Adverse Effect 24-hr Dosing* Period 12-hr Dosing Period Difference p value
Adverse effect
 Tachycardia, median (IQR) 3 (1–7) 5 (2–8) 1 (−1 to 3) 0.04
 Tachypnea,§ median (IQR) 3 (1–6) 3 (1–7) 0 (−2 to 2) 0.56
Efficacy
 Desaturation, median (IQR) 40 (10–66) 34 (13–76) 1 (−9 to 21) 0.09

* Data represents 5 days of once-daily dosing of caffeine prior to a change to every 12-hr dosing with the same dose.

Five days of twice-daily dosing of caffeine after a change from once-daily administration with the same dose.

Tachycardia event, heart rate > 180 beats/min.

§ Tachypnea event, respiratory rate > 70 breaths/min.

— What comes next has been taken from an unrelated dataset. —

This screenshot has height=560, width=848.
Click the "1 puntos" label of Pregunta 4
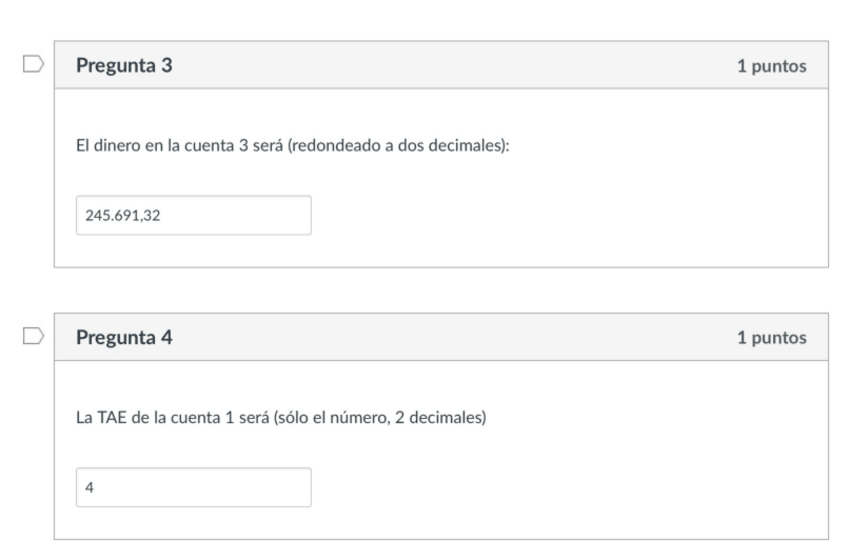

Desaturation event, SpO2 < 88%.

Subgroup Analysis. A subgroup analysis of baseline characteristics of responders (25% drop in apnea/bradycardia events) versus non-responders was performed to determine whether certain groups of patients might benefit from a twice-daily dosing regimen of caffeine. As seen in Table 2, no assessed factors showed different representation within the responder and non-responder subgroups.

Discussion

The results of this study suggest that there is little benefit to twice-daily dosing of caffeine for apnea of prematurity. The median average daily incidence of apnea and bradycardia on twice-daily caffeine was similar to that on once-daily caffeine. It was observed that prior to switching to twice-daily caffeine, the pre-switch average incidence of apnea and bradycardia was higher for participants who showed any improvement (a decrease in events) compared with those who showed no improvement. This suggests that observed decreases in apneic and bradycardic events could be because of regression to the mean, such that patients with higher-than-average incidence on one day are likely to fall closer to the mean on the following day.7 A prospective, controlled study would be required to fully assess this finding. Study participants had a statistically significant median increase of one more tachycardia event during the twice-daily dosing period. While this contradicts the belief that split caffeine dosing can reduce tachycardia, there is no way to correlate the tachycardia events with the caffeine itself because no concentrations were drawn in this study. Additionally, we were unable to rule out other causes of tachycardia (e.g., sepsis, respiratory distress) at the time of the events, making an association with caffeine even more difficult. Limitations to this study include its retrospective design and the manual charting of apneic and bradycardic events, which left room for inaccurate and possible underrecording of events during the study period. Selection bias may have occurred because patients were only included if they had previously failed to respond to a once-daily caffeine regimen. It is possible the study group represents truly refractory patients, which may be refractory to all currently accepted approaches, and this hypothesis requires further investigation.

Conclusions

This analysis did not support use of a twice-daily dosing schedule of caffeine for apnea of prematurity. A prospective, controlled trial is needed to determine whether or not twice-daily caffeine dosing is beneficial for apnea of prematurity.

Acknowledgments

We thank Ryan Tilton, PharmD, for data curation. Preliminary results were presented at the American Society of Health System Pharmacist Midyear Clinical Meeting in Anaheim, CA on December 5, 2018, and at the Southeastern Residency Conference Annual Meeting in Athens, GA, on April 25, 2019.

ABBREVIATIONS

FDA

US Food and Drug Administration

Footnotes

Disclosure. The authors declare no conflicts or financial interest in any product or service mentioned in the manuscript, including grants, equipment, medications, employment, gifts, and honoraria. The authors had full access to all the data in the study and take responsibility for the integrity of the data and the accuracy of the data analysis.

Ethical Approval and Informed Consent. The Institutional Review Board of Mission Hospital approved the study. Given the nature of this study, informed consent was not obtained.